Pick out every line in the records that contains the word "height" and copy each of those lines.

--- START OF MATERIAL PROVIDED ---

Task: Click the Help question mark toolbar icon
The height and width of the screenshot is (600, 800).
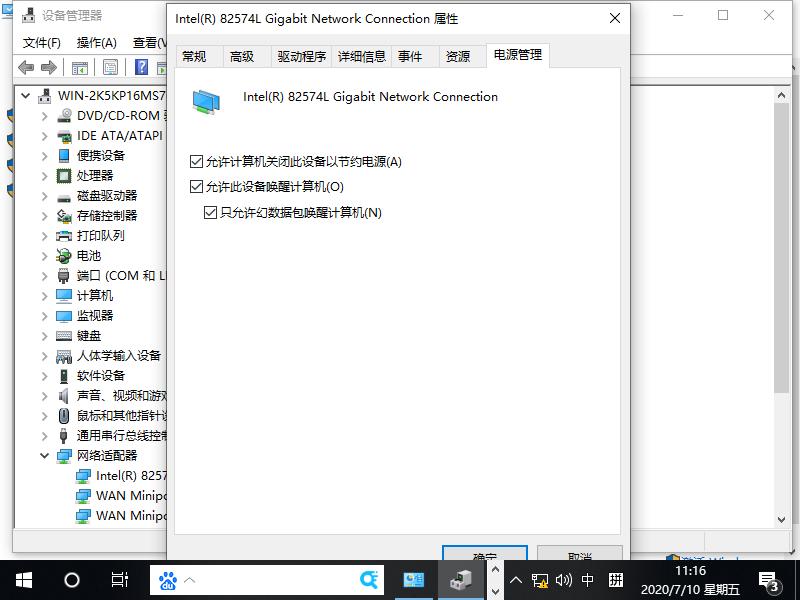Action: 142,67
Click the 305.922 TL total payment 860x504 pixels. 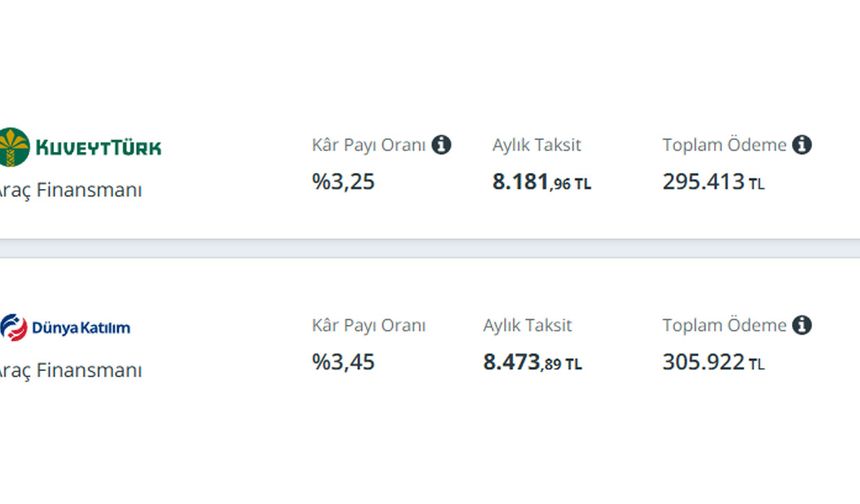point(714,362)
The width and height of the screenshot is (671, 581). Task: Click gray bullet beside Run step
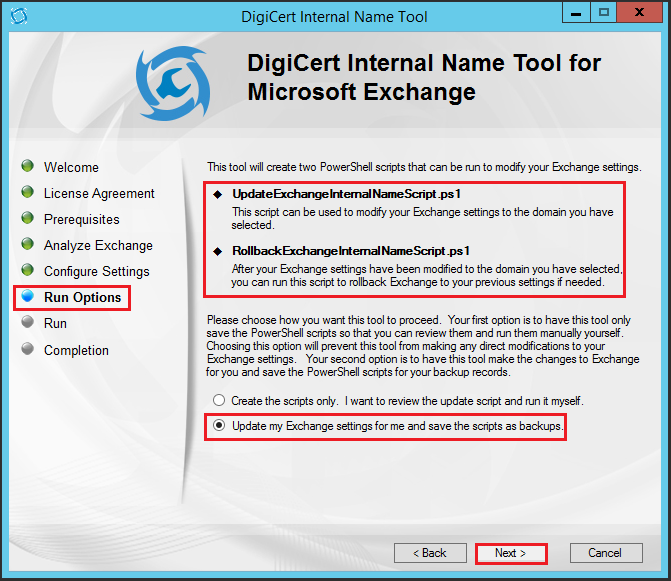point(27,322)
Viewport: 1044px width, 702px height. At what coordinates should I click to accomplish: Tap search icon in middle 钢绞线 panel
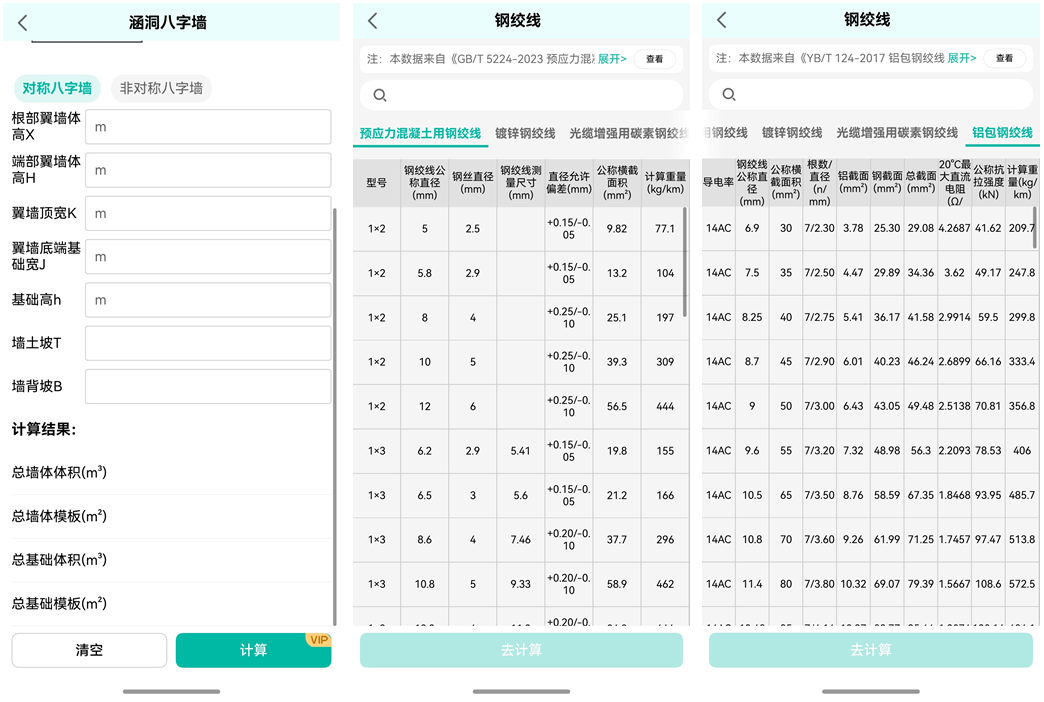(380, 95)
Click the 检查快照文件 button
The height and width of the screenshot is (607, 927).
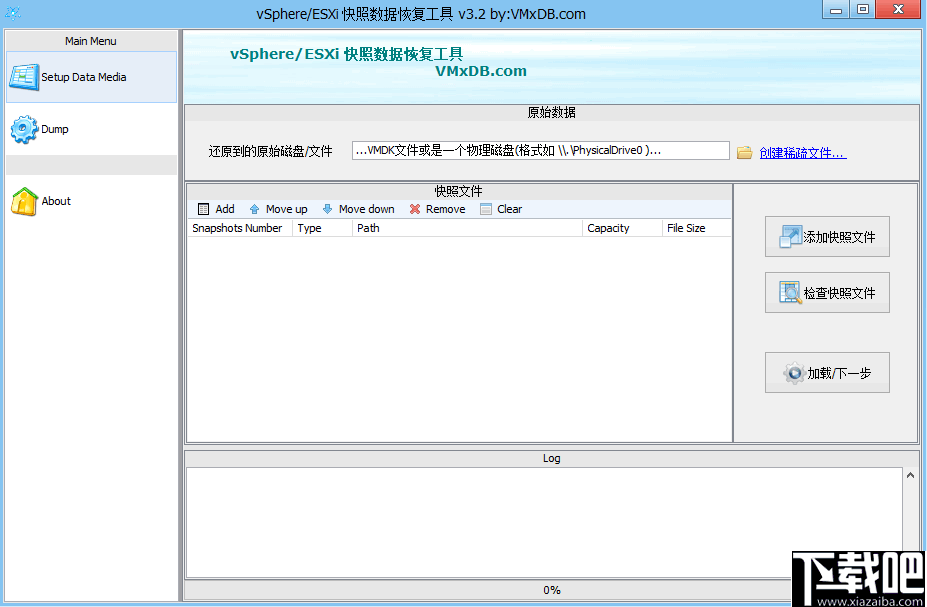(827, 292)
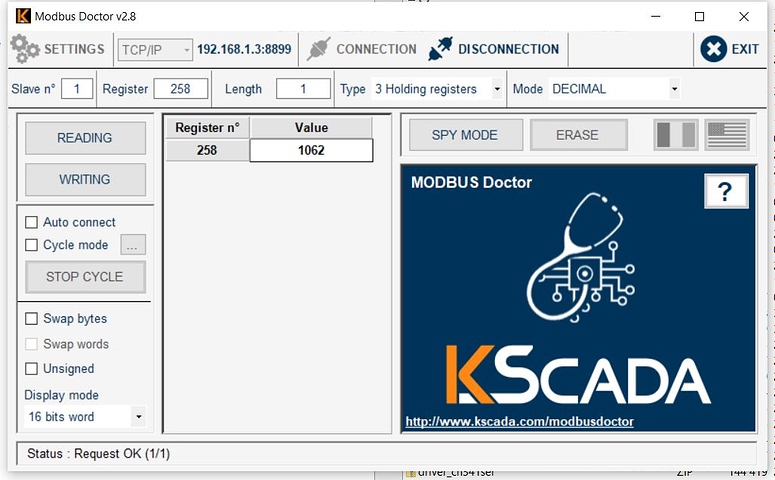Enable the Auto connect checkbox
Image resolution: width=775 pixels, height=480 pixels.
(x=31, y=222)
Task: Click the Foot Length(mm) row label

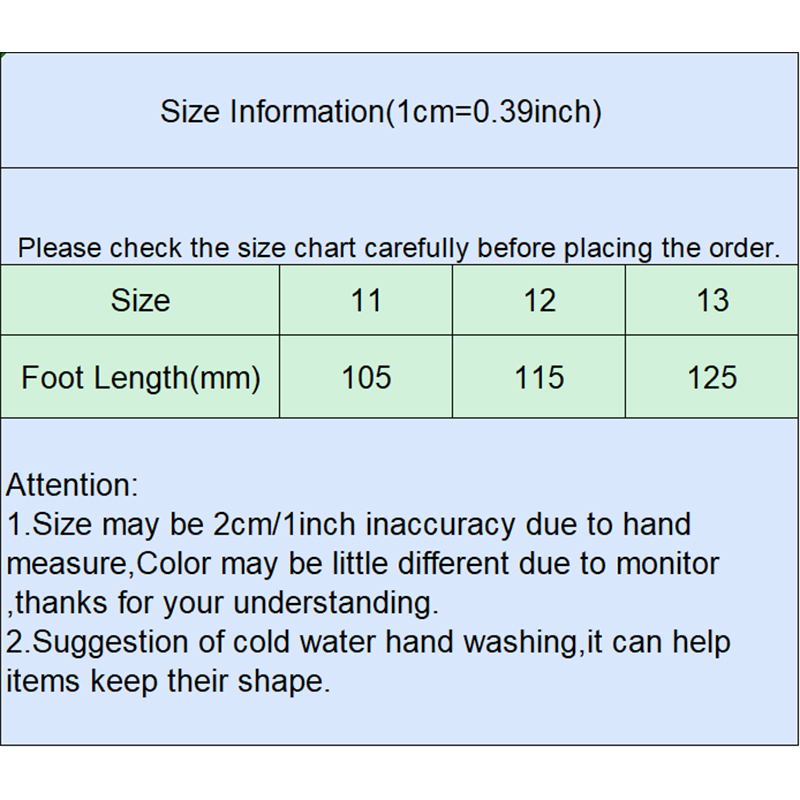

--- END OF MATERIAL PROVIDED ---

EXERCISE ANSWER =>
The height and width of the screenshot is (600, 800).
The width and height of the screenshot is (671, 581). Task: Click gray bullet beside Run step
Viewport: 1044px width, 702px height. At what coordinates should I click to accomplish: Tap search icon in middle 钢绞线 panel
The height and width of the screenshot is (607, 927).
Image resolution: width=775 pixels, height=480 pixels.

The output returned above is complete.